EXERCISE DATA:
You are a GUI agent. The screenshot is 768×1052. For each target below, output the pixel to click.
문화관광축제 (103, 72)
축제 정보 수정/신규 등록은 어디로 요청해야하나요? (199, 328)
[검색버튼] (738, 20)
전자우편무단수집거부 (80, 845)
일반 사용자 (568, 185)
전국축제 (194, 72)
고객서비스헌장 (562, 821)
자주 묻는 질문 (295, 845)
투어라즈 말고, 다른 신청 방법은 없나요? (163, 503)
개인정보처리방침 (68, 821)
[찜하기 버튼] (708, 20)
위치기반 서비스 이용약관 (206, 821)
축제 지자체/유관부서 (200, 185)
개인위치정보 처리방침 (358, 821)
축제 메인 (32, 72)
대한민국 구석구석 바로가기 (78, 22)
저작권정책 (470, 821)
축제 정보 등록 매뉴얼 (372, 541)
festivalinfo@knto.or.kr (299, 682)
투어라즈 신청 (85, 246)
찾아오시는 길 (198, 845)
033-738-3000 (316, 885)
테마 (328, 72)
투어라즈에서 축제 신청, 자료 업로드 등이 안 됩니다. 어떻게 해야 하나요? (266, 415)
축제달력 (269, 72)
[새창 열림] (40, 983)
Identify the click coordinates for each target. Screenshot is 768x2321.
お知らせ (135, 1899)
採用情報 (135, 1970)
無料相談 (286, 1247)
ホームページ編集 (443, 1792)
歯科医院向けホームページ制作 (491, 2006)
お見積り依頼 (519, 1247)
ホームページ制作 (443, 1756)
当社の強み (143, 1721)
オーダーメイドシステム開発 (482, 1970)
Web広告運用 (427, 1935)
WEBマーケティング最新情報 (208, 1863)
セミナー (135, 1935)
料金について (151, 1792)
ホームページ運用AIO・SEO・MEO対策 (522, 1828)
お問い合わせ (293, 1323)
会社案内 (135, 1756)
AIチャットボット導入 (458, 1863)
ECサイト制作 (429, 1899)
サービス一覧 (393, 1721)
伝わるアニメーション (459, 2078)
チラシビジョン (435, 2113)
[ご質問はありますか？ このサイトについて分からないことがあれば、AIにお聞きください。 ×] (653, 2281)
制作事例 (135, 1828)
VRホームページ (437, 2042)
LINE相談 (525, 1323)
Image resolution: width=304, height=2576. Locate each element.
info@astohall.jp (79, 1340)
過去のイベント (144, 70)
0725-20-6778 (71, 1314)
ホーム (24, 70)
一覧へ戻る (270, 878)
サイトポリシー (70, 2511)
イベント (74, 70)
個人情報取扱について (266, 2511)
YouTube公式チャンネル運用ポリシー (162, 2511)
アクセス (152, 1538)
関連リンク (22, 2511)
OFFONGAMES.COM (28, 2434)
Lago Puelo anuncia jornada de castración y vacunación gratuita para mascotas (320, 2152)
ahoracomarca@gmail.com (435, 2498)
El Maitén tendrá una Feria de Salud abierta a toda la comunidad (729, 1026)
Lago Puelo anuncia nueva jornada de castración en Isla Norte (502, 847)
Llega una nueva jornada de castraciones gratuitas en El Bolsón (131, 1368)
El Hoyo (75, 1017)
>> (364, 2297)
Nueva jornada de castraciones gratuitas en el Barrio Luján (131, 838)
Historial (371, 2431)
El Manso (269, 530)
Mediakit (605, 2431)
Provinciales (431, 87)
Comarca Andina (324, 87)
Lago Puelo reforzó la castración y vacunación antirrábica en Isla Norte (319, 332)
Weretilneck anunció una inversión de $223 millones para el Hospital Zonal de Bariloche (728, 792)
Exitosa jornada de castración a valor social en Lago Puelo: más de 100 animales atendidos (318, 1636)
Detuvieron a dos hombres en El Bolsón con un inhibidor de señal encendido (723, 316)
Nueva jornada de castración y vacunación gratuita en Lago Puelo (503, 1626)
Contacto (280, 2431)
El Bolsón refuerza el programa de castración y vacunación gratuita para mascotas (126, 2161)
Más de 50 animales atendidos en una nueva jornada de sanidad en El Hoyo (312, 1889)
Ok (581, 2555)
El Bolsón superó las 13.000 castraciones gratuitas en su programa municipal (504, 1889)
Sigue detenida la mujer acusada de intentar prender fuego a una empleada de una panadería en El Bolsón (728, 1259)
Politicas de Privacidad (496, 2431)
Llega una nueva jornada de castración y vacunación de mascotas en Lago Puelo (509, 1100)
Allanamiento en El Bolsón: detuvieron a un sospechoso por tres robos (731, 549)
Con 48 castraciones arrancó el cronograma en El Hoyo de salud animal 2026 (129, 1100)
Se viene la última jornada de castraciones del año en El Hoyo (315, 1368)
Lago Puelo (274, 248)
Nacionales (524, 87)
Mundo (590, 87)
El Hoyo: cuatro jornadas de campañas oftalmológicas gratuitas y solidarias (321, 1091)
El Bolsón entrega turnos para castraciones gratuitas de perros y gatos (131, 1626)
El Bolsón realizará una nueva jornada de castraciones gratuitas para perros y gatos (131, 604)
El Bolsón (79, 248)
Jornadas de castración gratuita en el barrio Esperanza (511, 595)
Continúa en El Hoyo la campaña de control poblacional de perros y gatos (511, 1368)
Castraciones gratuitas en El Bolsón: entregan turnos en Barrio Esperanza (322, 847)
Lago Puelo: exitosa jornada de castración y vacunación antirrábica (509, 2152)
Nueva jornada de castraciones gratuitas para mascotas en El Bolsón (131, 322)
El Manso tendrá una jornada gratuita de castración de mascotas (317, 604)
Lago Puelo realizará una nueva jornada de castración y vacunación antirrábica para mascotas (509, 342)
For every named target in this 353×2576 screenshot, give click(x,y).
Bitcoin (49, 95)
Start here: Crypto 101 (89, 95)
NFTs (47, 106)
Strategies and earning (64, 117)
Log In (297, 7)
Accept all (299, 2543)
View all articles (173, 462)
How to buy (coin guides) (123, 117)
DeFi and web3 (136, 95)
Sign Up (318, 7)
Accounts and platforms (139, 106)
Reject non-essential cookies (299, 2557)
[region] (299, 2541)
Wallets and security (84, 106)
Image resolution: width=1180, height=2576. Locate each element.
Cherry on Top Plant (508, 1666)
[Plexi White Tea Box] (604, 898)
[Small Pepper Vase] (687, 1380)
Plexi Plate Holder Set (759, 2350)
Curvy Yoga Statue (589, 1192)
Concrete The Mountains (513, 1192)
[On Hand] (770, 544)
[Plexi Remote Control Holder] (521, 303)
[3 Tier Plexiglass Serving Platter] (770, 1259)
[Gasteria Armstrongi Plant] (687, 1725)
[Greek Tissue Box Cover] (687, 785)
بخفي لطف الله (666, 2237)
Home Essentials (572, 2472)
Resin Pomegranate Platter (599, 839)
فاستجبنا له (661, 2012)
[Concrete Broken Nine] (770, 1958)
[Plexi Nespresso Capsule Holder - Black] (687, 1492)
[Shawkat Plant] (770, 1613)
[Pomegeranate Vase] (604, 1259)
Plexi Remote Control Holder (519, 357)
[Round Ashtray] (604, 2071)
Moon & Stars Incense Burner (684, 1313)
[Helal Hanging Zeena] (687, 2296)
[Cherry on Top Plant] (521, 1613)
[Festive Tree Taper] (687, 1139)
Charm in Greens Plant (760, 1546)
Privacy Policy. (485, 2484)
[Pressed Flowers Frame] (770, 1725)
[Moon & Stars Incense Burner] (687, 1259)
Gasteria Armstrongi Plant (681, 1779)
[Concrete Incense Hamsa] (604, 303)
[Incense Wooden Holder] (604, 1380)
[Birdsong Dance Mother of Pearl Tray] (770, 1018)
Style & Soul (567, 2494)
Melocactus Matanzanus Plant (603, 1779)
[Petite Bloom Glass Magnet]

TASK DIRECTIONS:
Within the material above, output exactly the lines from the one with "테마 (328, 72)" through the one with "関連リンク (22, 2511)", end lines included, and nothing besides.

EXERCISE ANSWER:
테마 (328, 72)
투어라즈에서 축제 신청, 자료 업로드 등이 안 됩니다. 어떻게 해야 하나요? (266, 415)
축제달력 (269, 72)
[새창 열림] (40, 983)
Identify the click coordinates for each target. Screenshot is 768x2321.
お知らせ (135, 1899)
採用情報 (135, 1970)
無料相談 (286, 1247)
ホームページ編集 (443, 1792)
歯科医院向けホームページ制作 (491, 2006)
お見積り依頼 (519, 1247)
ホームページ制作 (443, 1756)
当社の強み (143, 1721)
オーダーメイドシステム開発 (482, 1970)
Web広告運用 (427, 1935)
WEBマーケティング最新情報 (208, 1863)
セミナー (135, 1935)
料金について (151, 1792)
ホームページ運用AIO・SEO・MEO対策 (522, 1828)
お問い合わせ (293, 1323)
会社案内 (135, 1756)
AIチャットボット導入 (458, 1863)
ECサイト制作 (429, 1899)
サービス一覧 (393, 1721)
伝わるアニメーション (459, 2078)
チラシビジョン (435, 2113)
[ご質問はありますか？ このサイトについて分からないことがあれば、AIにお聞きください。 ×] (653, 2281)
制作事例 (135, 1828)
VRホームページ (437, 2042)
LINE相談 (525, 1323)
Image resolution: width=304, height=2576. Locate each element.
info@astohall.jp (79, 1340)
過去のイベント (144, 70)
0725-20-6778 (71, 1314)
ホーム (24, 70)
一覧へ戻る (270, 878)
サイトポリシー (70, 2511)
イベント (74, 70)
個人情報取扱について (266, 2511)
YouTube公式チャンネル運用ポリシー (162, 2511)
アクセス (152, 1538)
関連リンク (22, 2511)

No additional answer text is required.